Cette intervention est effectivement tout à fait extraordinaire, équivalente à des consignes que le Comité Central ou le Bureau Politique du PC d’une URSS de retour parmi nous ferait parvenir aux rédactions des journaux évidemment sous contrôle du Parti. Les deux noms de Valerie Jarrett, et Tina Tchen signalées comme “des poids lourds” de la direction démocrate sont extrêmement significatifs : deux femmes, confortées dans leur influence par un passage conséquent dans l’administration Obama, fortement engagées dans les divers mouvements dépendant des LGTBQ, liées aux milieux de la culture, de Hollywood et des GAFA, des milliardaires-0,1%, etc. Tout cela nous permet d’avancer quelques remarques confirmant certaines perceptions de la situation aux USA.

• Contrairement aux habitudes automatiques lorsqu’il s’agit d’analyser la situation des USA, nous écartons l’analyse selon laquelle le parti démocrate a choisi une politique extrême comme s’il avait le choix pour autre chose. La présence des “deux poids lourds” dans une initiative de cette impudence et de cette importance, et de haute visibilité, leur position dans le parti, montrent que le parti démocrate est devenu complètement ce parti “des minorités”, de l’extrémisme progressiste-sociétal. Il ne s’agit pas d’une dérive, d’une politique sur la limite, mais bien du cœur même des structures et des cadres du ‘nouveau’ parti démocrate.

• Le féminisme joue un rôle important dans cette évolution, et un rôle notablement agressif. On peut dire qu’on est en train de passer d’une génération féministe en pleine évolution, capable de compromis et ayant encore à conquérir une position de force (une ‘génération-Hillary’, si l’on veut) ; à une génération féministe sûre de sa puissance et de son influence, installée fermement adans les structures du pouvoir, parlant avec une autorité voulue comme irrésistible (une sorte de ‘génération-Obama’).

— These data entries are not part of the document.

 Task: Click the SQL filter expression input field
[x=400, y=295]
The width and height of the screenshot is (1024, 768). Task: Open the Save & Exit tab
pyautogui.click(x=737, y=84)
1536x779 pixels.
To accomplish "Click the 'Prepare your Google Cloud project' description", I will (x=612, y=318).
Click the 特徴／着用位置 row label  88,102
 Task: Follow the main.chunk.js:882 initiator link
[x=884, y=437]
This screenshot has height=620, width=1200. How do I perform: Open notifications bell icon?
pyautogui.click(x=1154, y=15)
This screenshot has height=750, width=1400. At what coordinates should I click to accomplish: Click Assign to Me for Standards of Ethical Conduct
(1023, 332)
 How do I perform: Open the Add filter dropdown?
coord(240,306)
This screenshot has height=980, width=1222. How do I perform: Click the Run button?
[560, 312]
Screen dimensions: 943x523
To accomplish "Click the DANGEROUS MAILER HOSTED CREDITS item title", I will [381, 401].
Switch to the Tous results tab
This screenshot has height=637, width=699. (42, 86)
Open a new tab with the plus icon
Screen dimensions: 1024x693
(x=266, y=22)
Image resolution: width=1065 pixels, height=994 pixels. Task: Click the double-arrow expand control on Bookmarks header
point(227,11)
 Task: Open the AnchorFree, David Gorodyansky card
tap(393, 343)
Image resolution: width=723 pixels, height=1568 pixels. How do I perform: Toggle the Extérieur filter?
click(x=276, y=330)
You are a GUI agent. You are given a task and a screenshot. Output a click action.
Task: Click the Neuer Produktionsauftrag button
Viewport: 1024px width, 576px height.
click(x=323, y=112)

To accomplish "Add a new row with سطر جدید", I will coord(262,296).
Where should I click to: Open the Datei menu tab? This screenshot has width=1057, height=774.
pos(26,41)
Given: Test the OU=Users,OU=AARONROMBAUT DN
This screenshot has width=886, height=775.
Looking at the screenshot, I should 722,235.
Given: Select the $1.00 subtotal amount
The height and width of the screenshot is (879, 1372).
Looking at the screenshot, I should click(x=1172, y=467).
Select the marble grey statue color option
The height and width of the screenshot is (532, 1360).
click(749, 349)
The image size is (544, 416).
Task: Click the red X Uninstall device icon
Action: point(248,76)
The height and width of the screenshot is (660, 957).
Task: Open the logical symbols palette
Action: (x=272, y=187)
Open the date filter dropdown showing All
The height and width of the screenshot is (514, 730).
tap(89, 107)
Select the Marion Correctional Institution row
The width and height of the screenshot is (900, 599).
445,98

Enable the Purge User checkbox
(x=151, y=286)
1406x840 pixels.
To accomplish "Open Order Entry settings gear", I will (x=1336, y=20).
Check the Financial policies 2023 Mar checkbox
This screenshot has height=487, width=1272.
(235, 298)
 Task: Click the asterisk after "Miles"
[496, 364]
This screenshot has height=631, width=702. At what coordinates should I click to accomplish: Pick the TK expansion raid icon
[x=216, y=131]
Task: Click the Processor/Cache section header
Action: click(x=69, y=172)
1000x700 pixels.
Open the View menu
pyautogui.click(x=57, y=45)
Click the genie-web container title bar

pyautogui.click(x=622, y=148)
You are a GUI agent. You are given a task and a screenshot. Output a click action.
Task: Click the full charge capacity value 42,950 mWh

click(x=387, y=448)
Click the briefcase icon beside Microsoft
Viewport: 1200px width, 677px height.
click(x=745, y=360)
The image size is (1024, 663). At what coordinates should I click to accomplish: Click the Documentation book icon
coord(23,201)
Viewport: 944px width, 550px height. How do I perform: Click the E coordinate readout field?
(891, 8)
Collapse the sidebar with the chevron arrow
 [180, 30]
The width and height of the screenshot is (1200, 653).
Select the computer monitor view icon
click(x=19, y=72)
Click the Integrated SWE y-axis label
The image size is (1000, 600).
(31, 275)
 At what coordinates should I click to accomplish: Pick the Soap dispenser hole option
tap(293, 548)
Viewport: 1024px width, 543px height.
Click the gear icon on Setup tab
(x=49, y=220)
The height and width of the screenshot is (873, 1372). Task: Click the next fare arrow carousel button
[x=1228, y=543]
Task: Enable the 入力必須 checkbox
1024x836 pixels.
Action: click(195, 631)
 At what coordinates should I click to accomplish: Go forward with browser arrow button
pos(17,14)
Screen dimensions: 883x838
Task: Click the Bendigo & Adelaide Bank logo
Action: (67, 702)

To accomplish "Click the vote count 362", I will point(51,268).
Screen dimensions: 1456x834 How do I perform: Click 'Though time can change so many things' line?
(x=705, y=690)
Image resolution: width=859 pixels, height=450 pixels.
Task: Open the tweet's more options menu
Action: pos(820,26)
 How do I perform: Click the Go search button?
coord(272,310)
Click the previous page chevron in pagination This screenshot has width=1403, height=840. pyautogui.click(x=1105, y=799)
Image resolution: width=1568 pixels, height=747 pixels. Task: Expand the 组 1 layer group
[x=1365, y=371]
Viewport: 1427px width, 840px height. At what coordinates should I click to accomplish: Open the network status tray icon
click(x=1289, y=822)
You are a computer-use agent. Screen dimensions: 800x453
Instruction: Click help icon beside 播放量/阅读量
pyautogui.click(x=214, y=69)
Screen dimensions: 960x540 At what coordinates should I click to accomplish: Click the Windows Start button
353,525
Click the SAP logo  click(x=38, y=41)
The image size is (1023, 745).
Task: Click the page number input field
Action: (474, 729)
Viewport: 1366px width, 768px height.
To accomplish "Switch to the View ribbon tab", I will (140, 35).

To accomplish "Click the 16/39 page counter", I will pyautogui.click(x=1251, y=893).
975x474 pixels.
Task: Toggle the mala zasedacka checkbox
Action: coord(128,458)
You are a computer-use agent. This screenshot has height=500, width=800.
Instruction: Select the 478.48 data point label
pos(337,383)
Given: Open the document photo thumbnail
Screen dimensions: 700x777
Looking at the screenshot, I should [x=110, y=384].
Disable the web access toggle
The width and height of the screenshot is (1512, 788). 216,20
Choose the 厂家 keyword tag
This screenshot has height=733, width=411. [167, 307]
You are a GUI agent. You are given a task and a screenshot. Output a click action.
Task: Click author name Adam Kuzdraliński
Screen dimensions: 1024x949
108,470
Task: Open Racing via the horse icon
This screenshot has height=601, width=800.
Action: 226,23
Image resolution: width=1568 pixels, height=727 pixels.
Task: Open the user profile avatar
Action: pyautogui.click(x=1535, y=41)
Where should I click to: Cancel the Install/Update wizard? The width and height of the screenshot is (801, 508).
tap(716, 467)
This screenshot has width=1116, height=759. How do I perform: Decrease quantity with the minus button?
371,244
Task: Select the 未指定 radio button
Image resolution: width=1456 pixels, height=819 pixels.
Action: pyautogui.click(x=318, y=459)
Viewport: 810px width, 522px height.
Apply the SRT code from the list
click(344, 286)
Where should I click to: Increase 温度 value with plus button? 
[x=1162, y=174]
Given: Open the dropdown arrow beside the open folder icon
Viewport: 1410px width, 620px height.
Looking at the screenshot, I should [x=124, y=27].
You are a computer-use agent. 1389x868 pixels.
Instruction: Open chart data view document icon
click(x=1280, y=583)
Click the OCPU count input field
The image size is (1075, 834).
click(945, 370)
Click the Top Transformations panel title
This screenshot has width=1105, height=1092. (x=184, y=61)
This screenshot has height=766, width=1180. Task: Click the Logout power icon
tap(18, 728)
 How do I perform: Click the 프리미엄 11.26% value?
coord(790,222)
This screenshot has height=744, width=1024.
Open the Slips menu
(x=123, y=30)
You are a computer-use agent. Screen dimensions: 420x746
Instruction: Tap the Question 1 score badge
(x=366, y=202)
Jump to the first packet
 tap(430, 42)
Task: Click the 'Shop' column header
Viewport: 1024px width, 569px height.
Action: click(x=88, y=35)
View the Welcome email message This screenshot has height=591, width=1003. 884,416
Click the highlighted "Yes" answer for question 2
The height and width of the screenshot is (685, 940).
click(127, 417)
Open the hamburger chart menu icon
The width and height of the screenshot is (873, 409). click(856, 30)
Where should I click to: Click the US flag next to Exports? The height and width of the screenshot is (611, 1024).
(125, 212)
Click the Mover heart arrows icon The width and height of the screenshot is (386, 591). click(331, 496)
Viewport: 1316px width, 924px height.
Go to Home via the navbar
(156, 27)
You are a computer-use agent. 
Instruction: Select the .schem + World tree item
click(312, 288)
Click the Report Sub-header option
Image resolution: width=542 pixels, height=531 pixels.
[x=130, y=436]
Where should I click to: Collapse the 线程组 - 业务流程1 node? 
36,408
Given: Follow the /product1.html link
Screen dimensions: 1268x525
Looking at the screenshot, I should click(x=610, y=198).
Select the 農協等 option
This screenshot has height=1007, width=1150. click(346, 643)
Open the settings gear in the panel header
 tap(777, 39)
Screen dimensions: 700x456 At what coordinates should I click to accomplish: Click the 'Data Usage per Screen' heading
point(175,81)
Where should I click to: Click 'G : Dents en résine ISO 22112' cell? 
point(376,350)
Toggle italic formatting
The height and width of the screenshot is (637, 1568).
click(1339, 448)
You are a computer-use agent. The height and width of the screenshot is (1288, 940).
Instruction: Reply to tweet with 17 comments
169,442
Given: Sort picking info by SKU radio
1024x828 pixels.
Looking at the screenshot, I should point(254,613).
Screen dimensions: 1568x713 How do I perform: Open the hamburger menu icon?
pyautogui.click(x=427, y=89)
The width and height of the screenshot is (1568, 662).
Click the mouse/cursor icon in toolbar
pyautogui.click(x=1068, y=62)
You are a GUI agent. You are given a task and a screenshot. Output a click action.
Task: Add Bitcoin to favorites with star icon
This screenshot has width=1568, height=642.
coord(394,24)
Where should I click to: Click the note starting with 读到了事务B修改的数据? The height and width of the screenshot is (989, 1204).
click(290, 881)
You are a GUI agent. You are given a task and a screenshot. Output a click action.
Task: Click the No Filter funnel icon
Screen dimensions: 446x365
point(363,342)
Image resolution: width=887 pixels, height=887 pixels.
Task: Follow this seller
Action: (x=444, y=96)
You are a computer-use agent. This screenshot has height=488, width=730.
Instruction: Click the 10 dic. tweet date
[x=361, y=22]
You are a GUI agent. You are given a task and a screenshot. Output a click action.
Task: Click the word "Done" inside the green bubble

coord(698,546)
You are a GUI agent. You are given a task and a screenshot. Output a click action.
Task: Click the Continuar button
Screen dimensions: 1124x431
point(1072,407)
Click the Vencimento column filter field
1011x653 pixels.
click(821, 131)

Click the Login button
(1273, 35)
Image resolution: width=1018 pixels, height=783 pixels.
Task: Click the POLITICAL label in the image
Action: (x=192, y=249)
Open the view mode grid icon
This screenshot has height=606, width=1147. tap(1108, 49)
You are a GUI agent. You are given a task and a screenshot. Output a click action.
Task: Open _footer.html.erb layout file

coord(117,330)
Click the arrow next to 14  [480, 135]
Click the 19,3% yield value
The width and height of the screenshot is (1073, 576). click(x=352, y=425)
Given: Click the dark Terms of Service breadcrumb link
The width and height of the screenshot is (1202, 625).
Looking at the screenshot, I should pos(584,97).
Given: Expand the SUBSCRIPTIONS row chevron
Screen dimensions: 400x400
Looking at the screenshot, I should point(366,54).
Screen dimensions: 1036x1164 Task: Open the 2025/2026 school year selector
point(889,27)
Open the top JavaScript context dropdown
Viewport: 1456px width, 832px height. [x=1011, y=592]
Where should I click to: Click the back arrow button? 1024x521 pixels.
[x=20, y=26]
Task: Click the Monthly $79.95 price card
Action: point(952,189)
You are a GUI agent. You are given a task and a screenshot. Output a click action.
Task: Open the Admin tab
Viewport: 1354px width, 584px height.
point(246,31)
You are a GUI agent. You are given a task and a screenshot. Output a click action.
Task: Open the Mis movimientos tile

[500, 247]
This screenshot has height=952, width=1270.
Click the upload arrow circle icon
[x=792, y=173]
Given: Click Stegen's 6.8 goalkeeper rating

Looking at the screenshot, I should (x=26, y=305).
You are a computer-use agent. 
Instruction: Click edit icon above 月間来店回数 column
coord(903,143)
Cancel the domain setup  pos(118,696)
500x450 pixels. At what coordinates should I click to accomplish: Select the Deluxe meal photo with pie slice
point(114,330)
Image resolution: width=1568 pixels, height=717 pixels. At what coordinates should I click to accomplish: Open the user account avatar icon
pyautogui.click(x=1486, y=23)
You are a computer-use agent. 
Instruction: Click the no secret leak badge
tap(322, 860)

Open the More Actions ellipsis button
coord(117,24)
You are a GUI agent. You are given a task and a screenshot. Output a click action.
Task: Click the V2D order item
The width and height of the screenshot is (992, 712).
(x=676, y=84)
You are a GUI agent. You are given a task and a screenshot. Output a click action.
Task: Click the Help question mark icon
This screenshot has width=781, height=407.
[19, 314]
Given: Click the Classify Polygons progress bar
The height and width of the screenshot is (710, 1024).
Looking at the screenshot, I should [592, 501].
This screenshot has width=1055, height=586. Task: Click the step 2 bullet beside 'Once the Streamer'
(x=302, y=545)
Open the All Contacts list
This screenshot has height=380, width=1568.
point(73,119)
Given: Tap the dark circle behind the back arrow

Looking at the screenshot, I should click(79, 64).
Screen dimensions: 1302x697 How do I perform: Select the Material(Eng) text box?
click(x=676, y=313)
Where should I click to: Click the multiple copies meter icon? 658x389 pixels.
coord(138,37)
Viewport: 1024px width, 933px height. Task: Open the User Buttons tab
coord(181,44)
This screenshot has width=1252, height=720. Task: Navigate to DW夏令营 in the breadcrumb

• Dans ce cadre, il nous semble assuré que Harris devrait certainement suivre une ligne progressiste-sociétale, que ce soit par opportunisme ou par conviction. Dans tous les cas, l’intervention des “poids lourds” du parti est une manœuvre très puissante de protection d’Harris, à l’intention de gens même très fidèles à la ligne du Parti (New York Times, Washington  Post, etc.), pour les avertir qu’il n’est pas question de s’intéresser aux diverses casseroles que trimbale Harris, – qui n’en manque pas pour son compte. On sonne le rassemblement, on fait se former les rangs, on ne veut plus voir qu’une seule tête : si Poutine a établi une démocrature, alors on peut dire que le parti démocrate est en route pour une dictature sous simulacre, comme on dit de la viande avariée mise “sous cellophane”. La puissance et la sûreté de soi qui émanent des phrases adressées aux personnes censées assurer la bonne marche du “Quatrième Pouvoir” et de la liberté de la presse ont de quoi nourrir une très grande stupéfaction, certes une stupéfaction-soft mais profonde. Les États-Unis avec un tel parti démocrate sont devenus méconnaissables, au point où l’on peut se demander si le Système est encore capable d’être conscient des folies que l’on fait en son nom.

• ... En effet, de telles positions ne laissent aux USA aucune autre issue que la rupture, face à l’autre faction conservatrice du pays absolument ennemie sans retour de telles positions, et un tel destin pour les USA serait une catastrophe pour le Système. Un avis qui commence à être rencontré chez les commentateurs de l’actuelle phase est que la division entre les citoyens US aujourd’hui n’est pas aussi grave qu’à la veille de la plus grande crise du pays (la Guerre de Sécession), mais qu’elle est plus grave encore.